Het verschaffen van toegang tot publieke rechtszittingen door vertegenwoordigers van derde landen is ook aan de orde gekomen. Nederland had deze problematiek al aangekaart tijdens de Universal Periodic Review (UPR) van Saoedi-Arabië in Genève (oktober 2013) en tijdens zijn bezoek aan Saoedi-Arabië heeft de mensenrechtenambassadeur deze problematiek besproken met zowel autoriteiten als met activisten. Mede dankzij deze Nederlandse inzet hebben de Saoedische autoriteiten schriftelijk bevestigd dat diplomaten publieke rechtszaken mogen bijwonen, mits de rechter daar toestemming voor geeft. De praktijk moet nu uitwijzen of buitenlandse diplomaten inderdaad rechtszaken kunnen bijwonen. Nederland zal blijven inzetten op een actieve rol door de EU op dit dossier.

Uit gesprekken met activisten, bleek dat zij veel waardering hadden voor de Nederlandse inzet tijdens de UPR. Naast het pleidooi voor internationale waarnemers bij processen, is ook aandacht gevraagd voor hervormingen binnen de wetgeving om registratie van NGO’s mogelijk te maken en Saoedi-Arabie is opgeroepen om een structurele mensenrechtendialoog met de EU te voeren.
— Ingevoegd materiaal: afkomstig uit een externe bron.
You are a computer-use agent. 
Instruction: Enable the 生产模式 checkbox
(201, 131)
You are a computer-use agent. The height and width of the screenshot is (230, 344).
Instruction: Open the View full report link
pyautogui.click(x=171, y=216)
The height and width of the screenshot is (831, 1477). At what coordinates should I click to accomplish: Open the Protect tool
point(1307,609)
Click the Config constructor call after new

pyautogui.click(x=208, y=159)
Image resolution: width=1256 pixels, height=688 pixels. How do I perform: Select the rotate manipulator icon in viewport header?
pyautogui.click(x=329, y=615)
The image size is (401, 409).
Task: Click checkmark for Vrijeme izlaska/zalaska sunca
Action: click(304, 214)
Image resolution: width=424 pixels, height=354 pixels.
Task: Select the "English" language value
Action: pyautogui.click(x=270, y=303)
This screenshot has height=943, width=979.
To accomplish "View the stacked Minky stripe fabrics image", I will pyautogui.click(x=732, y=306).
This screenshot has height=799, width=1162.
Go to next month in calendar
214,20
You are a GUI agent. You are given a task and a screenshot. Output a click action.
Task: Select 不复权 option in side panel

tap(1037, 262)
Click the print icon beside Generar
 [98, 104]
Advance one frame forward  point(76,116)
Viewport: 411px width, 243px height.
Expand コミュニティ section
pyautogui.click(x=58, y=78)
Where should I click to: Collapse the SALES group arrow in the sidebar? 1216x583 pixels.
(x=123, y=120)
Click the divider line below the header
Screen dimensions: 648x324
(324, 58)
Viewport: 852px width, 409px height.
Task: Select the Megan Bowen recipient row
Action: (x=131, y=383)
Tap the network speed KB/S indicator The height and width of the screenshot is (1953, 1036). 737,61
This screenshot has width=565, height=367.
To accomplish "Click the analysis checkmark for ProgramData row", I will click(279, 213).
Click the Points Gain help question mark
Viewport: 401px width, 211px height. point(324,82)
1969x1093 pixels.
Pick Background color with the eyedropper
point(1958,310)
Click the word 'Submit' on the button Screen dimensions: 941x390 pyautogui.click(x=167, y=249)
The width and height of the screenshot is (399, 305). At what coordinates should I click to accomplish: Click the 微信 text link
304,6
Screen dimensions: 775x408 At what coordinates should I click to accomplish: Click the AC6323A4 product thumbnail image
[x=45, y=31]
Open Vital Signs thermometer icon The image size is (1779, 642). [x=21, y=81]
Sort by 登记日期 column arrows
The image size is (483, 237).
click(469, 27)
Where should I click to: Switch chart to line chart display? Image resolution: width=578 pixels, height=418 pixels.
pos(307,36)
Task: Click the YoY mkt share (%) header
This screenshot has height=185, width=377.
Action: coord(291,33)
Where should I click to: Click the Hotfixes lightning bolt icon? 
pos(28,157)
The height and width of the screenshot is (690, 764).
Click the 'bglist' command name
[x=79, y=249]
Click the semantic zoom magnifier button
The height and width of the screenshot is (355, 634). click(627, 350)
Tevens bleek uit de contacten met de mensenrechtenverdedigers dat er een binnenlandse dialoog met de Saoedische overheid plaatsvindt, waarbij de laatste moet laveren tussen hervormingsgezinde en conservatieve groepen binnen de samenleving.

Verder werden de zorgen over de positie van activisten zoals verwoord in het Amnesty rapport «Wie zwijgt, stemt toe», bevestigd tijdens het bezoek: vervolging van mensenrechtenverdedigers in Saoedi-Arabië neemt toe. Een andere belangrijke conclusie in het rapport, namelijk dat de internationale gemeenschap Saoedi-Arabië vaker publiekelijk zou moeten aanspreken, kon rekenen op voor- en tegenstanders onder de Saoedische activisten. Naast activisten die deze notie steunden, meenden anderen dat een te confronterende benadering averechts zou werken: activisten zouden juist strengere straffen opgelegd kunnen krijgen, bijvoorbeeld vanwege vermeende buitenlandse betrokkenheid. Eerste uitgesproken positie van buitenlandse overheden heeft ook gevolgen voor de manoeuvreerruimte van de hervormingsgezinden ten aanzien van de conservatieve meerderheid.

Ook vrijheid van meningsuiting blijft een belangrijk zorgpunt, met name in de meer traditionele media. Het debat in het publieke domein, ook over het regeringsbeleid, neemt toe, maar zelfcensuur en actieve inmenging door de staat beperken de vrije nieuwsgaring. Schrijvende media zetten hun meest kritische artikelen bij voorkeur online. De autoriteiten laten de sociale media vooralsnog redelijk ongemoeid en opereren doorgaans reactief. De sterke opkomst van sociale media is opvallend: in twee jaar tijd is het aantal Twitteraars in Saoedi-Arabië gegroeid van een paar honderdduizend tot 4,8 miljoen: 4% van het totaal aantal accounts wereldwijd. In deze sterk gesegregeerde samenleving vormen sociale media een platform waar mannen en vrouwen actief met elkaar in dialoog zijn. Deze digitale wereld is overigens geen exclusief domein voor hervormers, ook religieuze conservatieve leiders zijn actief en hebben veel volgers.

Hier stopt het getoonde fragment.